[Task input]

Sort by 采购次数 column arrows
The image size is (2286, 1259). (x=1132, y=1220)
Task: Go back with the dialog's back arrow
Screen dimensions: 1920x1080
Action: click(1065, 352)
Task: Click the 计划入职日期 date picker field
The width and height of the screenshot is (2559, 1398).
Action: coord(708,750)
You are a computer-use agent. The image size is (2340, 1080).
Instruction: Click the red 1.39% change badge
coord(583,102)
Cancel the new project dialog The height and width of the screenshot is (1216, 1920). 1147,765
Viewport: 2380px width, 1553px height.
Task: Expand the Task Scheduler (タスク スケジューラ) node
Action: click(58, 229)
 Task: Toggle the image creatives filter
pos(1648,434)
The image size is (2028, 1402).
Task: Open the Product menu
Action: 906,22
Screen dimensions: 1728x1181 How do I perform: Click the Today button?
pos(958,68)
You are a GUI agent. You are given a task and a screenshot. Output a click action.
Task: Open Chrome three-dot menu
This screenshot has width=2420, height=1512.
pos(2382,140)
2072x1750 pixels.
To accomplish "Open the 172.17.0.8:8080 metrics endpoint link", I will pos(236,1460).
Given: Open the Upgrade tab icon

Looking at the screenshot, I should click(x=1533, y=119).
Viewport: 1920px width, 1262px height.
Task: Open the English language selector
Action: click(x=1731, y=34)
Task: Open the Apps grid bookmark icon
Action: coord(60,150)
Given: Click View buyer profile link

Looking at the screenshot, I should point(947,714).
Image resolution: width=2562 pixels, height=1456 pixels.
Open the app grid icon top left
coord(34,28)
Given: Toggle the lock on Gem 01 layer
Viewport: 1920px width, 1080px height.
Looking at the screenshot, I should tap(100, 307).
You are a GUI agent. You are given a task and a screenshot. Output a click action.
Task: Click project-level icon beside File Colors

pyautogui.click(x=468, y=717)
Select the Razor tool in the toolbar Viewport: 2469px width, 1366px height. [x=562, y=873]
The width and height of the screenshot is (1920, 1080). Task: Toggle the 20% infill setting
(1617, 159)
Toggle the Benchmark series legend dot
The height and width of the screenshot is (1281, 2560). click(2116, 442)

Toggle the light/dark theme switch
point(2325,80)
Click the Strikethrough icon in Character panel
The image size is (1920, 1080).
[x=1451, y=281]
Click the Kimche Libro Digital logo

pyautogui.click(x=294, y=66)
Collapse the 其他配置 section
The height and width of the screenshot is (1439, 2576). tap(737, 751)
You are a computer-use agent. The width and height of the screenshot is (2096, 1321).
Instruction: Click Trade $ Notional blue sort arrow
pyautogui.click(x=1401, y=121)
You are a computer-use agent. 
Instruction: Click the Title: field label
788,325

[/Task input]

Activity:
Copy the entries exactly, leaving no line out.

Reply:
Sort by 采购次数 column arrows
The image size is (2286, 1259). (x=1132, y=1220)
Task: Go back with the dialog's back arrow
Screen dimensions: 1920x1080
Action: click(1065, 352)
Task: Click the 计划入职日期 date picker field
The width and height of the screenshot is (2559, 1398).
Action: coord(708,750)
You are a computer-use agent. The image size is (2340, 1080).
Instruction: Click the red 1.39% change badge
coord(583,102)
Cancel the new project dialog The height and width of the screenshot is (1216, 1920). 1147,765
Viewport: 2380px width, 1553px height.
Task: Expand the Task Scheduler (タスク スケジューラ) node
Action: click(58, 229)
 Task: Toggle the image creatives filter
pos(1648,434)
The image size is (2028, 1402).
Task: Open the Product menu
Action: 906,22
Screen dimensions: 1728x1181 How do I perform: Click the Today button?
pos(958,68)
You are a GUI agent. You are given a task and a screenshot. Output a click action.
Task: Open Chrome three-dot menu
This screenshot has width=2420, height=1512.
pos(2382,140)
2072x1750 pixels.
To accomplish "Open the 172.17.0.8:8080 metrics endpoint link", I will pos(236,1460).
Given: Open the Upgrade tab icon

Looking at the screenshot, I should click(x=1533, y=119).
Viewport: 1920px width, 1262px height.
Task: Open the English language selector
Action: click(x=1731, y=34)
Task: Open the Apps grid bookmark icon
Action: coord(60,150)
Given: Click View buyer profile link

Looking at the screenshot, I should point(947,714).
Image resolution: width=2562 pixels, height=1456 pixels.
Open the app grid icon top left
coord(34,28)
Given: Toggle the lock on Gem 01 layer
Viewport: 1920px width, 1080px height.
Looking at the screenshot, I should tap(100, 307).
You are a GUI agent. You are given a task and a screenshot. Output a click action.
Task: Click project-level icon beside File Colors

pyautogui.click(x=468, y=717)
Select the Razor tool in the toolbar Viewport: 2469px width, 1366px height. [x=562, y=873]
The width and height of the screenshot is (1920, 1080). Task: Toggle the 20% infill setting
(1617, 159)
Toggle the Benchmark series legend dot
The height and width of the screenshot is (1281, 2560). click(2116, 442)

Toggle the light/dark theme switch
point(2325,80)
Click the Strikethrough icon in Character panel
The image size is (1920, 1080).
[x=1451, y=281]
Click the Kimche Libro Digital logo

pyautogui.click(x=294, y=66)
Collapse the 其他配置 section
The height and width of the screenshot is (1439, 2576). tap(737, 751)
You are a computer-use agent. The width and height of the screenshot is (2096, 1321).
Instruction: Click Trade $ Notional blue sort arrow
pyautogui.click(x=1401, y=121)
You are a computer-use agent. 
Instruction: Click the Title: field label
788,325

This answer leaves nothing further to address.